══ Source information ══
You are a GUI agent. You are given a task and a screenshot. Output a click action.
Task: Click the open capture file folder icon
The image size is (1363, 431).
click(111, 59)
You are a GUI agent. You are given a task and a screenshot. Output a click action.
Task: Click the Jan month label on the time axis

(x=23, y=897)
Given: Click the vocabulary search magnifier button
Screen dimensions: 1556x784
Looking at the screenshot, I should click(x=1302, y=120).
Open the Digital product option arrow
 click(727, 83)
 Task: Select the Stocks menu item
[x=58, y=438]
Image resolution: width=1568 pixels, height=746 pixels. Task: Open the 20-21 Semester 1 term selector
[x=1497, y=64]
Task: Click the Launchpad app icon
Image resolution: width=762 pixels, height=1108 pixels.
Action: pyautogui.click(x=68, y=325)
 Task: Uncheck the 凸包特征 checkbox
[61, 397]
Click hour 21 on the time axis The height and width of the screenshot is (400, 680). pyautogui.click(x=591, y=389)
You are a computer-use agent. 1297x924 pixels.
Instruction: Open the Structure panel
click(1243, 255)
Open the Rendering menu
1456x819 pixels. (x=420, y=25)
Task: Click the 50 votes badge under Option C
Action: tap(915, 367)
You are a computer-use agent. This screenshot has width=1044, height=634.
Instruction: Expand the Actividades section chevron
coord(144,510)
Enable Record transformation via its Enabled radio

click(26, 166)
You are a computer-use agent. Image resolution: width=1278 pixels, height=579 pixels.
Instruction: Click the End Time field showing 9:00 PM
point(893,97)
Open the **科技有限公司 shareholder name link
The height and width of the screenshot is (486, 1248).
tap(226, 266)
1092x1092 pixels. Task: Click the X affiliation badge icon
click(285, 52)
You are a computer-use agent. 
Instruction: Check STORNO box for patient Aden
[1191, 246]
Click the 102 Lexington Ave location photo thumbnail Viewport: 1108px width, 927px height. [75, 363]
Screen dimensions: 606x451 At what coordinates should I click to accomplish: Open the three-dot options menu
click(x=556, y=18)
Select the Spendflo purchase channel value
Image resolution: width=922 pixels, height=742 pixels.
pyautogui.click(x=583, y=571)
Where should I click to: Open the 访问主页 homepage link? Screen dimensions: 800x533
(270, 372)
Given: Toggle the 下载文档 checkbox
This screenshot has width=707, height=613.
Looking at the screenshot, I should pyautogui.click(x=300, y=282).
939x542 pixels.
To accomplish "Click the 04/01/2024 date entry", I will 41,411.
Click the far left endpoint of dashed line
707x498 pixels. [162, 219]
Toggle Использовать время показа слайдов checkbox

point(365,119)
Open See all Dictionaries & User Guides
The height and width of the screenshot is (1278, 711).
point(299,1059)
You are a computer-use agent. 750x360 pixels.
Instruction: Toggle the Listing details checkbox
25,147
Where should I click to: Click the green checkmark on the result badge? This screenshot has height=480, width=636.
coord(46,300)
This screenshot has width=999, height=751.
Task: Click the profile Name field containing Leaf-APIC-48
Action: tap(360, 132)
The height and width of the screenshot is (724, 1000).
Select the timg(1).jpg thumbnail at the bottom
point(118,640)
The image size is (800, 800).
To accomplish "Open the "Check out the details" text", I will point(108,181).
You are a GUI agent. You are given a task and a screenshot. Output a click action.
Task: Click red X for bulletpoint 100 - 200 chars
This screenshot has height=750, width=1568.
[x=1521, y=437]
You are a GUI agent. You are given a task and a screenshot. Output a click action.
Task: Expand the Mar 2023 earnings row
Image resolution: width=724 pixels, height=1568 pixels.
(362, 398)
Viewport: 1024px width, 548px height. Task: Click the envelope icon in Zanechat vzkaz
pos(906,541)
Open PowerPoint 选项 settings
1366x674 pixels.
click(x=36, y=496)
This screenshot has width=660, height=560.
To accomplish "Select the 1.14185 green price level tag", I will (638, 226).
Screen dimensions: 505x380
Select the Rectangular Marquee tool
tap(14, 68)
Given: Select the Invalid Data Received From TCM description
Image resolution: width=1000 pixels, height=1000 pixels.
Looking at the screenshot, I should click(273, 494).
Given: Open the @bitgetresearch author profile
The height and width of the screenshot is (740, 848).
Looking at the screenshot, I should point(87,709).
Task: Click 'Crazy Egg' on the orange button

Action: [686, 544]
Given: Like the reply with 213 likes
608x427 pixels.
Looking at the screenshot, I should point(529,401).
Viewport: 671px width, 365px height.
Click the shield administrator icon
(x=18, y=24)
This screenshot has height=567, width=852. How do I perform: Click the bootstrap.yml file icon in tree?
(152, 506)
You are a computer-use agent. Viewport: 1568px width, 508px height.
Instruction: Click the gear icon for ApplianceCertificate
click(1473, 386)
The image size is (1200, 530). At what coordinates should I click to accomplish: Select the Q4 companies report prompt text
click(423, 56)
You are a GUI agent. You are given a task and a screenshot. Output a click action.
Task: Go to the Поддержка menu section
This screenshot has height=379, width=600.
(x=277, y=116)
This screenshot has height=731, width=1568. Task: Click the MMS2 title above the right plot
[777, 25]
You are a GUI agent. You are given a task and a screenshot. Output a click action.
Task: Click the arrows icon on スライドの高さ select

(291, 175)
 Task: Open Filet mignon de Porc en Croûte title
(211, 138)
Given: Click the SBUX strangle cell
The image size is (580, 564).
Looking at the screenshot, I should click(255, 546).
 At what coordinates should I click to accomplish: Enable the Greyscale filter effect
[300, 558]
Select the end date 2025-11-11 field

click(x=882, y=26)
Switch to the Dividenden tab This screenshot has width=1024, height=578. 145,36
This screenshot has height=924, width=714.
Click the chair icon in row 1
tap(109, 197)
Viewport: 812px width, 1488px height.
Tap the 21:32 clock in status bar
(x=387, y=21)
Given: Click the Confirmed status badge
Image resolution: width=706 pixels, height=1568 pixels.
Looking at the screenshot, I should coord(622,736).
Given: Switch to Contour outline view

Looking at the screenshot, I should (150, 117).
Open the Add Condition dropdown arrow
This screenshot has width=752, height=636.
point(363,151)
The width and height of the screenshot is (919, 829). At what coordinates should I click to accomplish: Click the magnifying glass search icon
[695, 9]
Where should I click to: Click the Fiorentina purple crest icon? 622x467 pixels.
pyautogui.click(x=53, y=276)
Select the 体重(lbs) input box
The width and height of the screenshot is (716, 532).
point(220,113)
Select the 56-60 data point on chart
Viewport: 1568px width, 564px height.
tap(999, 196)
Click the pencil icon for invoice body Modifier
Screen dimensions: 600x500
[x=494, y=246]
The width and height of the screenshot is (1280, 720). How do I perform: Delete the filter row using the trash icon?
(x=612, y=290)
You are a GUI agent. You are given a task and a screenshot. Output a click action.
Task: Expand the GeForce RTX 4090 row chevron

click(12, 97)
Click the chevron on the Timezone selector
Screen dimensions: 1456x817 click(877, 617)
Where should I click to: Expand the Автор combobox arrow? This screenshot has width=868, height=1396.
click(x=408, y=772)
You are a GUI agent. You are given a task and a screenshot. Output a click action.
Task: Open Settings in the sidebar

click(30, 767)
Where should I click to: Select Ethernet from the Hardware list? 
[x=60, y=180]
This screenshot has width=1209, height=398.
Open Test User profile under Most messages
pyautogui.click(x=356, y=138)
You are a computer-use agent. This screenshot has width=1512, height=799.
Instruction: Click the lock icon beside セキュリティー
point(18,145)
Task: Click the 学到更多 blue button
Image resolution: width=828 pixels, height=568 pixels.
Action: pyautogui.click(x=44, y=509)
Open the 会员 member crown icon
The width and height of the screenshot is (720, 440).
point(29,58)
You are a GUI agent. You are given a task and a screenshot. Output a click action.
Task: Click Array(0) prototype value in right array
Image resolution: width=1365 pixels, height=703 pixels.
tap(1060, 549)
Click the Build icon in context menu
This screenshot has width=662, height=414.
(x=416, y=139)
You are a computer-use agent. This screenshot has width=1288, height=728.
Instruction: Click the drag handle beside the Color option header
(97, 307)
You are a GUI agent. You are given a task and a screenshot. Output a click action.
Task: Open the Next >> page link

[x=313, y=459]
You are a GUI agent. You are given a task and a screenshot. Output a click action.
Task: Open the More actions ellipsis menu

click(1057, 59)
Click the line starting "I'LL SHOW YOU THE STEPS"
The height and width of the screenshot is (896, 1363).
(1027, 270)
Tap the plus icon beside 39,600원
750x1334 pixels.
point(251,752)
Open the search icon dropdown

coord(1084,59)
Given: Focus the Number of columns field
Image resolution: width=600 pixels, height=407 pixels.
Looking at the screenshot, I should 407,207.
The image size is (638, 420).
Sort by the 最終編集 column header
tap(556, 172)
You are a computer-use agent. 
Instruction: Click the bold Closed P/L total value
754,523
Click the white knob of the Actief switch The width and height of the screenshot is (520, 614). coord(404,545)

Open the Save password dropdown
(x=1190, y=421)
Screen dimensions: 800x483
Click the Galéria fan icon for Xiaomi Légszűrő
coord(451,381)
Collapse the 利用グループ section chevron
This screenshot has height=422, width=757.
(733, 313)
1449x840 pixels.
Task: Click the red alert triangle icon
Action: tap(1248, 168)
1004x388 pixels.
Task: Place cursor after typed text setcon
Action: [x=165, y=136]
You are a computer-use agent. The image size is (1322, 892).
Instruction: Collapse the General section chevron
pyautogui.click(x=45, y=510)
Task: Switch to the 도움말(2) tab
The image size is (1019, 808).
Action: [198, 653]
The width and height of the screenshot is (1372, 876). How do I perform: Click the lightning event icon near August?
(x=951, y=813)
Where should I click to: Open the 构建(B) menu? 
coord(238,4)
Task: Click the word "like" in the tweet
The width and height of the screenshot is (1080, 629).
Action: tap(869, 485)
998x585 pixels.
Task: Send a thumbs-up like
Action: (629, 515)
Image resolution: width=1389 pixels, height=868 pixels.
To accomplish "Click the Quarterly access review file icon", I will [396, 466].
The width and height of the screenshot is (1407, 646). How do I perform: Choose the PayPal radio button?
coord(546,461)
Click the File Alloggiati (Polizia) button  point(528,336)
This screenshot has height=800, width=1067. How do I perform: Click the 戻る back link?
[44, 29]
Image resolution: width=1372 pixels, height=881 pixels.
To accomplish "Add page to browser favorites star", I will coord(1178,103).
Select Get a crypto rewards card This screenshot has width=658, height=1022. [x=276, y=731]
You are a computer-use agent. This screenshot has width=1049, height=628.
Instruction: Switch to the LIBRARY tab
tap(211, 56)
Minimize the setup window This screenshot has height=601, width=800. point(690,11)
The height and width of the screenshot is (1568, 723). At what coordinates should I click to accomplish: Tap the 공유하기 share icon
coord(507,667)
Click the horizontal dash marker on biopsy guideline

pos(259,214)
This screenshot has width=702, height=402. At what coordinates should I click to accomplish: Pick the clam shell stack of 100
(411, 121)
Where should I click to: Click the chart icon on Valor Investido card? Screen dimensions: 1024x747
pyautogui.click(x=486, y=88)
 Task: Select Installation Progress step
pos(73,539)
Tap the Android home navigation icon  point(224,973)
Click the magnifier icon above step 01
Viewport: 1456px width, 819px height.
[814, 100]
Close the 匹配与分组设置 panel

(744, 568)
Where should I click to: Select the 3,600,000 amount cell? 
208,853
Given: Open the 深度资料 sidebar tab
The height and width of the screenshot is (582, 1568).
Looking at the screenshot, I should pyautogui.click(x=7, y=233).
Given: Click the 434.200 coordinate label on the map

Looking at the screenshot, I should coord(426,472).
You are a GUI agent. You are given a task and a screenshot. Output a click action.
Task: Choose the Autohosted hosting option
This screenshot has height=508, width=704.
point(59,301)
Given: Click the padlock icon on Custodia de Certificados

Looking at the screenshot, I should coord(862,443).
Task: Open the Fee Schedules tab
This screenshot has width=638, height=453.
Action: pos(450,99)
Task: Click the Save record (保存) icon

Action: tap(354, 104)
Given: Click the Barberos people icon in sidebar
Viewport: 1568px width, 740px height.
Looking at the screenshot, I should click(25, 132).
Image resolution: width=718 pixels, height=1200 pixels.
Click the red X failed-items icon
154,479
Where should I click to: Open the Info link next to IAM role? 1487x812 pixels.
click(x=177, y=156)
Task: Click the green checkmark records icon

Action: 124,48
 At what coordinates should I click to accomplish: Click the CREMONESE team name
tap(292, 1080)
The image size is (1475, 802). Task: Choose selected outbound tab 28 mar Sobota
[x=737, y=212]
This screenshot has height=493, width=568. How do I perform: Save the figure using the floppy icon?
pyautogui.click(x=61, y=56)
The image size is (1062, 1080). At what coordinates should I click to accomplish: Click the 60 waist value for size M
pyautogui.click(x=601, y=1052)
═══
- _What you should do_: Search the records above for the word "will", then say how many lines contain it. Give the number alone.

- _Your response_: 5